Use case definition
Running ML-based scoring models as part of a rule-based decision service is a widespread need. It is almost always a requirement for solutions that involve activities such as:
- Evaluating risk for underwriting a contract
- Assessing fraud potential for a financial transaction or claim.
The business scenario underlying the code provided in this repository is about evaluating a bank credit risk. The goal is to show how to combine components from the IBM Cloud Pak for Automation and the IBM Cloud Pak for Data to create, simulate, manage, operationalize and monitor a loan risk evaluation decision service. This service uses:
A predictive assessment component that relies on a ML model for loan default. The basis we are using for this component is the well-know German Credit Risk classification data. The training data for the model can be found in this CSV file.
A relationship assessment component, implemented as a set of explicit business rules based on established company policies to compound the raw outcome of the predictive model with e.g. banking relationship-based factors. For example, the bank may want to explicitly favor employees of the bank and their family and pre-emptively reduce their risk score.
The basic decision flow is illustrated on the following diagram, where the combined assessment is in charge of computing the final risk as a combination of the predictive and relationship assessment:
ODM object modeling considerations
ML models use simple collection of data points, which make them inherently more agile than decision services from a data structure point of view. Before embarking on the integration of rules with machine learning, you have to consider whether to use a rich and structured ODM object model, or a dynamic and flat one, or maybe a combination of both.
Structured model
Object models designed to support rule-based decisions are usually structured as a hierarchy of concepts to reflect the richness and complexity of the business entities that participate in a decision. For our use case, one version of the object model uses the nested Loan, Borrower and Account classes shown on the figure below.
Note that ML-based scoring services are usually taking in as parameters a flat list of values that corresponds to the features used to train the model. To invoke the scoring service, the decision service collects and maps the required scoring parameters from the ODM object model into a flat parameter list.
You can explore the object model and the rules for this model by loading the projects under the hierarchical-model folder in Rule Designer. Alternatively, you can upload this decision service archive in Decision Center.
Flat model
The benefit of structured object models is that they allow to take into account all the details of the context of data needed to make complex business decisions. The flipside is that they create a rigid service contract. Adding a new data element to the object model requires changes to the supporting execution object model (Java classes), which requires intervention from IT resources.
This is unlike the scoring services, for which adding a new parameter value for a new feature of the ML model is straightforward. So, if your decision services are using a context of data that is at the same level as the one used for the scoring services, and you need to have similar flexibility and dynamicity for your decision services as your scoring services, you should consider using a flat model for ODM. For our use case, a flat model looks like the following:
This design uses a collection of key-value pairs and thus does not have to change if you need to add a new data element for the rules. This means that you can easily evolve your ML model by changing the set of features and adjust accordingly decision service parameters. The decision service is now as dynamic as the scoring service.

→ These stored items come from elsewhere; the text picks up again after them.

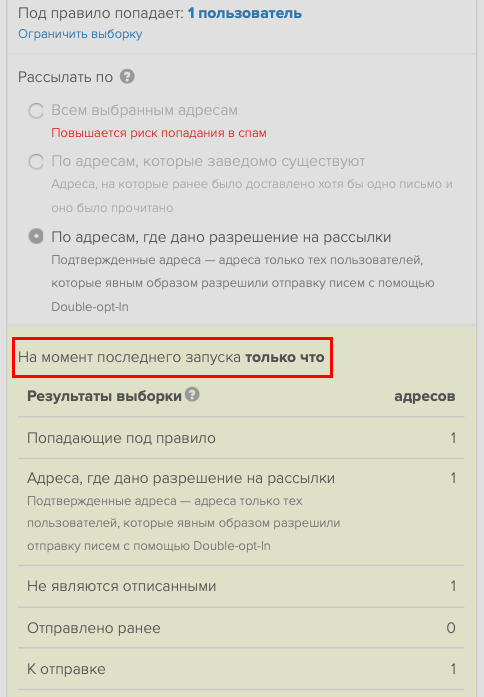Image resolution: width=484 pixels, height=697 pixels.
Task: Click the "адресов" column header
Action: [x=425, y=396]
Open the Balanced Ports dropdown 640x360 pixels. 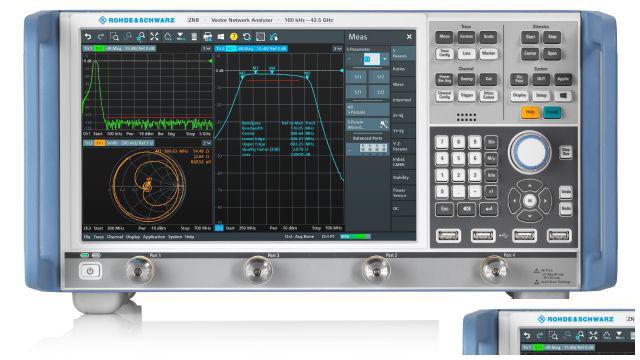coord(368,149)
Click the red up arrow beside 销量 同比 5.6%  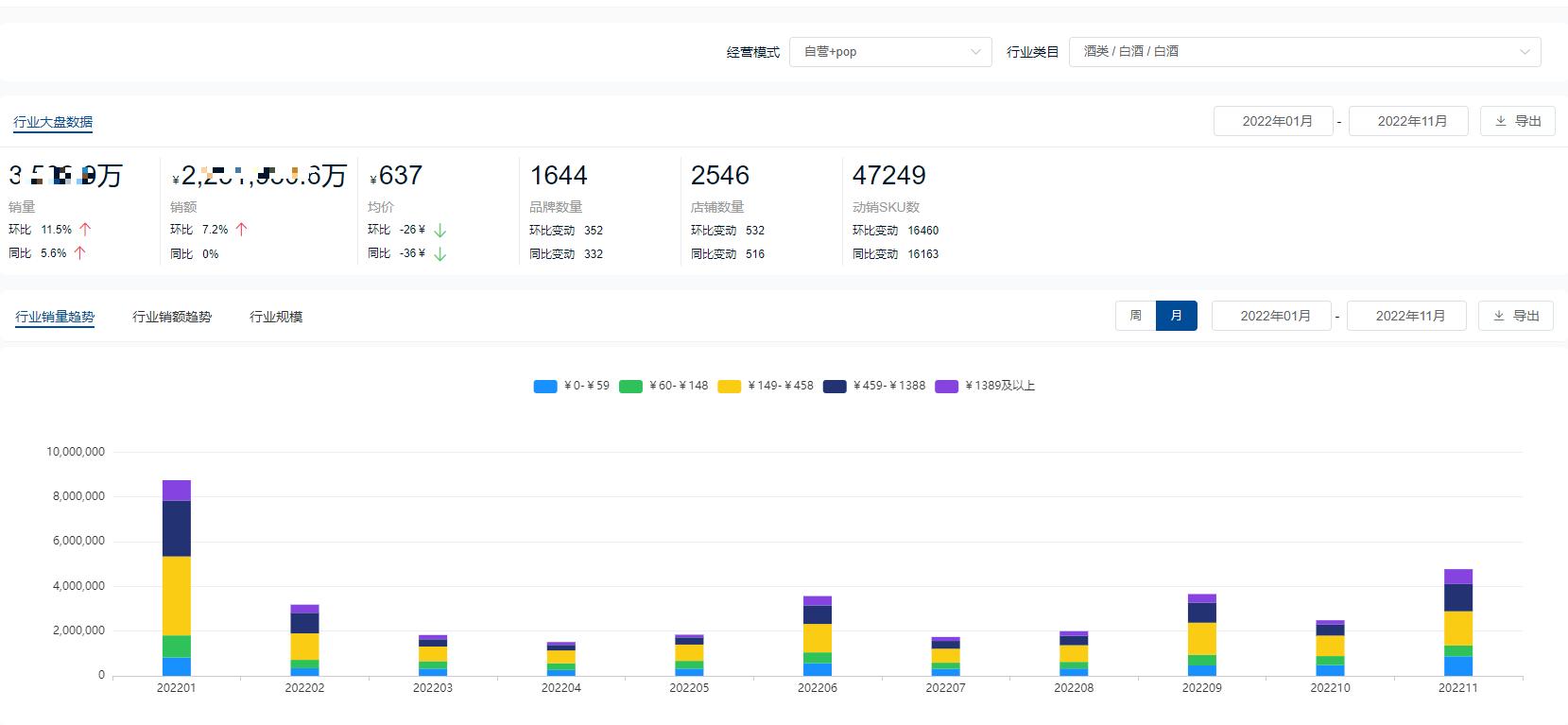80,253
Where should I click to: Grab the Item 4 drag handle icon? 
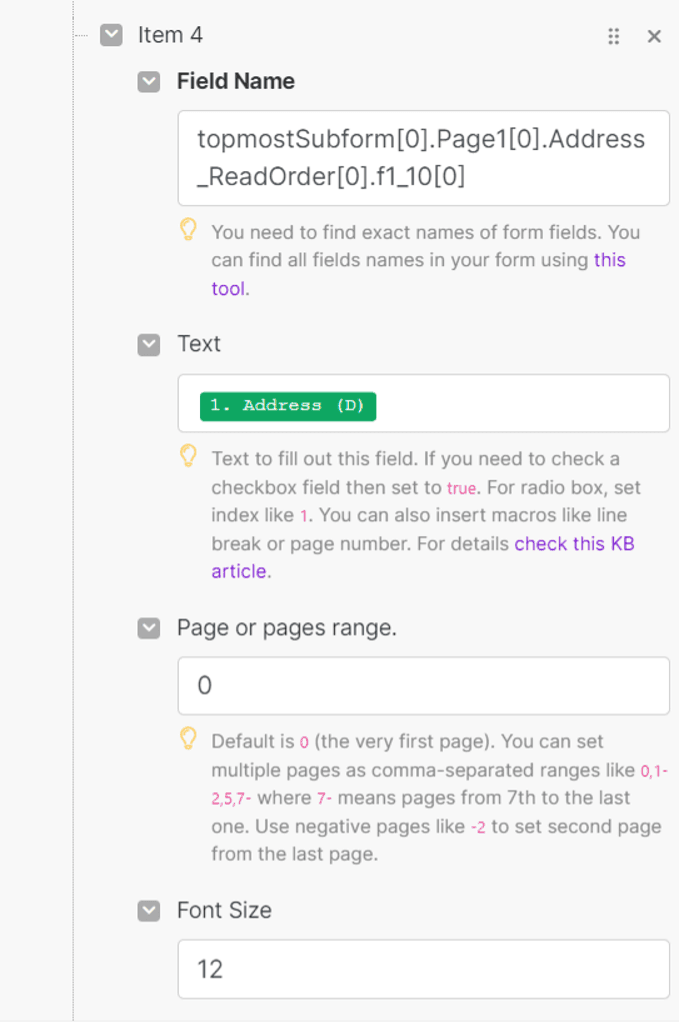(x=613, y=36)
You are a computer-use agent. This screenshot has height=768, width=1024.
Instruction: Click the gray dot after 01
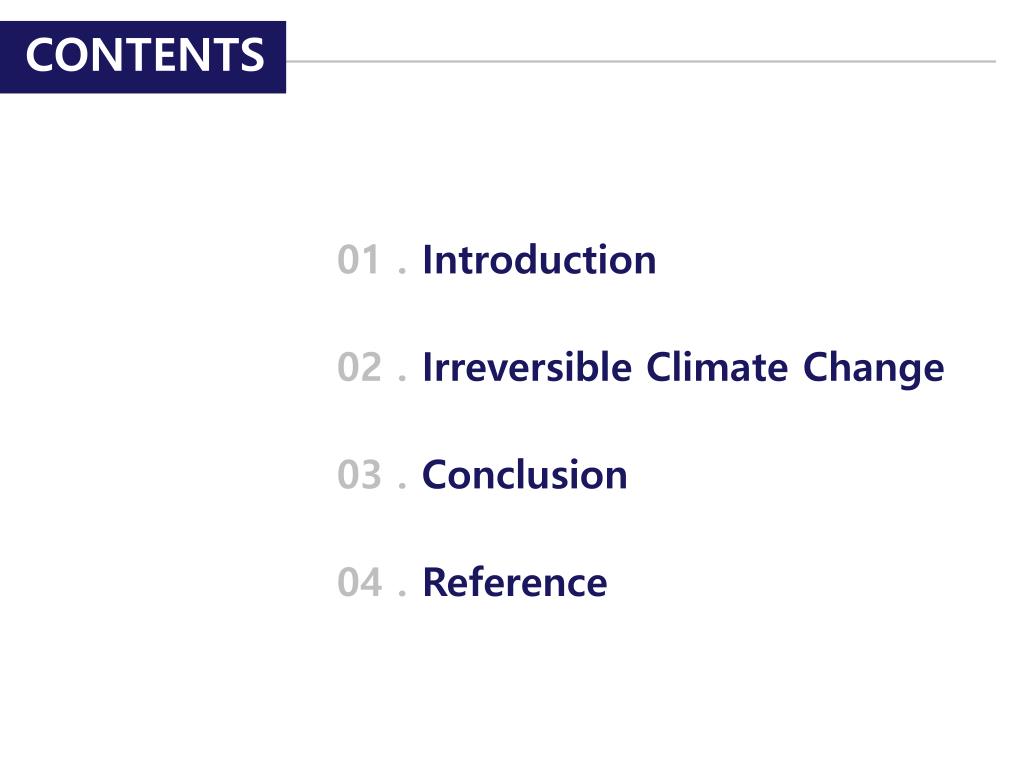click(x=402, y=271)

The flat model is also helpful to instrument the execution of simulations, either through a custom scenario provider, as the provider implementation does not need to change when the object model evolves, or for large scale simulations, through embedded execution on a Spark grid. See the Simulation chapter for more details about this.

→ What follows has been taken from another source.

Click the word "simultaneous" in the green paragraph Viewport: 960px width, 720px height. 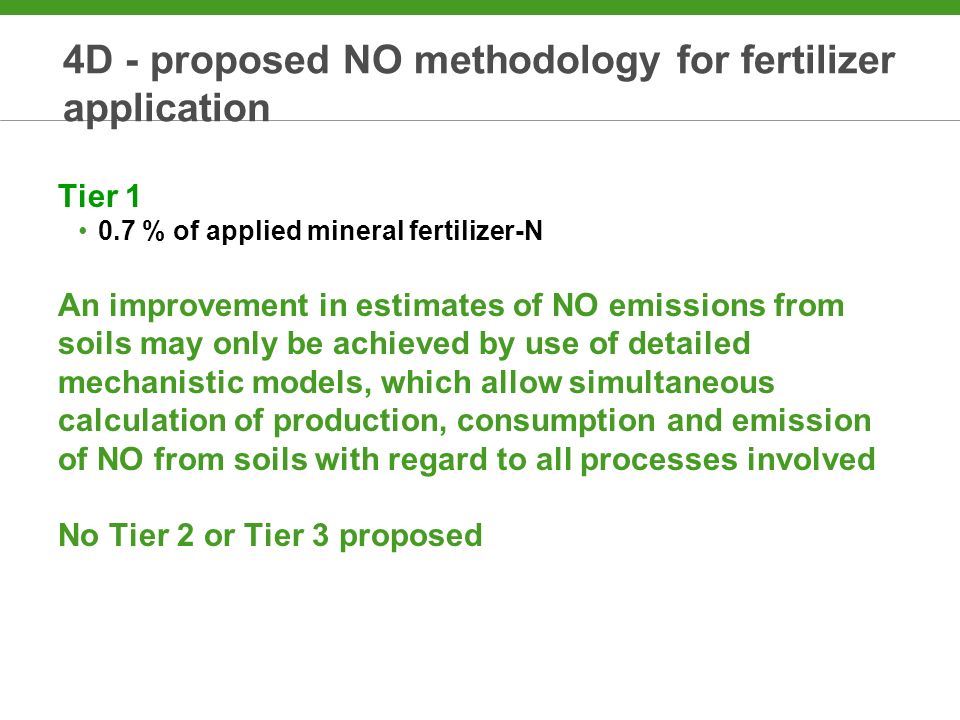[x=672, y=382]
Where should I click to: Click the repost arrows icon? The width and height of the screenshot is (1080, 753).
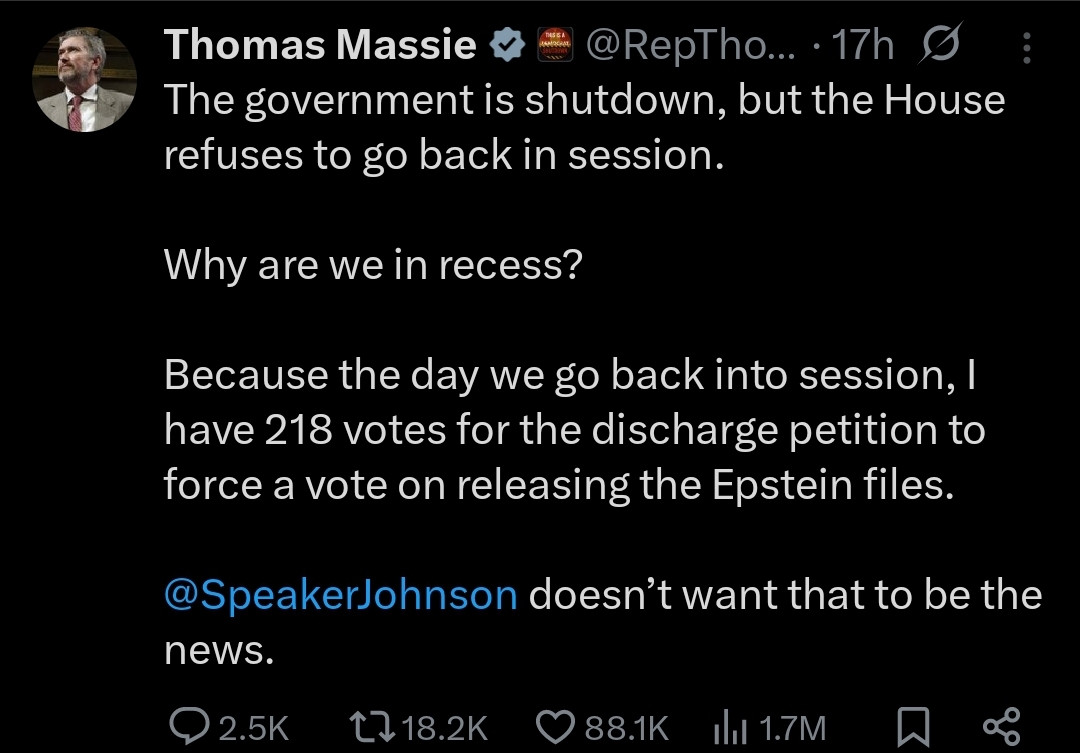click(375, 725)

Of course, there’s a flipside too to this flat model. Multi-valued attributes become more difficult to manage. Different attributes with the same name also need to be artificially renamed to be differentiated. So, as usual in the design of an object model, there is not a good or a bad model, but one that is more or less appropriate for the task at hand.
You can explore the flat object model implementation by loading the projects under the flat-model folder in Rule Designer. Alternatively, you can upload this decision service archive in Decision Center.